Post#49 » by bucknersrevenge » Thu Jun 10, 2021 10:14 pm

nic4747 wrote:
bucknersrevenge wrote:
I hope that I'm not speaking too far out of turn but I don't think she thought that you were. I don't. I've appreciated your contribution to this discussion and I get it. I used to live in New Hampshire for 10 years. And I get that when you live in areas that lack a considerably minority representation, it can be difficult to explore and formulate a fully 3-dimensional representative view. It's even harder to consider the emotions wrapped up in this from all sides. People in general don't do what is right. They do what they feel is right. It is the emotion that convicts their action. And sometimes, what is morally right, and what feels right, and what's legally right are the same thing, and sometimes they're not. That's why it is so important to affect the kind of change you spoke of in your previous post through binding policy. Policy scaffolds behavior.

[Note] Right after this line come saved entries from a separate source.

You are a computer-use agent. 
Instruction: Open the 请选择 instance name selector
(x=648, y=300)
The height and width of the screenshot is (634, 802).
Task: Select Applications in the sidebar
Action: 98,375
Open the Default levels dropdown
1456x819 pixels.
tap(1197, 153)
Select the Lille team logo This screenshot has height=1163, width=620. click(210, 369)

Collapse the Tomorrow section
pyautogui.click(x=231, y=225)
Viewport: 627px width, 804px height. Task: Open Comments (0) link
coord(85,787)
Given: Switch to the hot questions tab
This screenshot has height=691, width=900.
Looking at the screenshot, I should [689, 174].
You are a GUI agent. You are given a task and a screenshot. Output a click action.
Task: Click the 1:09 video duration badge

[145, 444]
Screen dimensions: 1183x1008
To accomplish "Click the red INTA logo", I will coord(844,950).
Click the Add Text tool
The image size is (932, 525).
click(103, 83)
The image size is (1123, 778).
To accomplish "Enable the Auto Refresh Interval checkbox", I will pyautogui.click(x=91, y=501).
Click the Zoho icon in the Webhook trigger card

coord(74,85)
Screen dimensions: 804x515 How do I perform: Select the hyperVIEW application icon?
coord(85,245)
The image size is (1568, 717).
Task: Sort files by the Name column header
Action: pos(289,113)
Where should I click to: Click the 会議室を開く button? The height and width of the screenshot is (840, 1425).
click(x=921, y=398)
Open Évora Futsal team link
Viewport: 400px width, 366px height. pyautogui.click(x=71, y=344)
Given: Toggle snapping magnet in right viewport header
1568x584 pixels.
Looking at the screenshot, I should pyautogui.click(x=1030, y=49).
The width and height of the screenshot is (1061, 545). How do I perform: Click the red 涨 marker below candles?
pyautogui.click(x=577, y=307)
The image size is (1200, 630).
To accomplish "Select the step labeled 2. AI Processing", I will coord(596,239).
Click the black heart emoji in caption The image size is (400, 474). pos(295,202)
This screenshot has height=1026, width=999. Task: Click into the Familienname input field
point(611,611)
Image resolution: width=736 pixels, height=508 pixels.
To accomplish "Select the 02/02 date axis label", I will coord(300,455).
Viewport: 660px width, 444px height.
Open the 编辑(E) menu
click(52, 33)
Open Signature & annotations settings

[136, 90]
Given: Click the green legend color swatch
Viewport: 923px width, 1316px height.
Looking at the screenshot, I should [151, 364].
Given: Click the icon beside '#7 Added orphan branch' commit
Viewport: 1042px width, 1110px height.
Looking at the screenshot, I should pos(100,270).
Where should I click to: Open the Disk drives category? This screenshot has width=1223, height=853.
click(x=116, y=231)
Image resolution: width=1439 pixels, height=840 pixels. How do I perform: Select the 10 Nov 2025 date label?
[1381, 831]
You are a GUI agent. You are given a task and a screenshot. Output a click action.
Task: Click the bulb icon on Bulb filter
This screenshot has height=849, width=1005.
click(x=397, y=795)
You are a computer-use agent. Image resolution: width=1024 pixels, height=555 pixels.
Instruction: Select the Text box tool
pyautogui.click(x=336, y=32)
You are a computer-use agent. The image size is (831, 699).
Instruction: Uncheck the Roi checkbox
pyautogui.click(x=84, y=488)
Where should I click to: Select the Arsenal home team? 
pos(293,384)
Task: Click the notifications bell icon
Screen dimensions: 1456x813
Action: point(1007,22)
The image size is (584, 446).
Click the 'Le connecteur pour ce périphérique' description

I second that it can be difficult to get the full picture when you don't live in an area with a lot of minorities and are fortunate enough to be in a group that doesn't experience these issues. I think sometimes people without this perspective think about racial issues in very simplistic terms (e.g. we had a black president, black people don't have to sit in the back of the bus anymore, so what's the problem) and tend to think that if a black person is in a bad spot, it's because of their own choices as opposed to barriers created by society. The issue is they aren't seeing the societal barriers because those barriers aren't as obvious now as they once were and they don't always impact everyone the same way. And when people see the efforts to correct for those barriers it breeds resentment and people walk away thinking that black people are the advantaged group and white people are the disadvantaged group (because they are only seeing the efforts to correct for the barriers and not the barriers themselves).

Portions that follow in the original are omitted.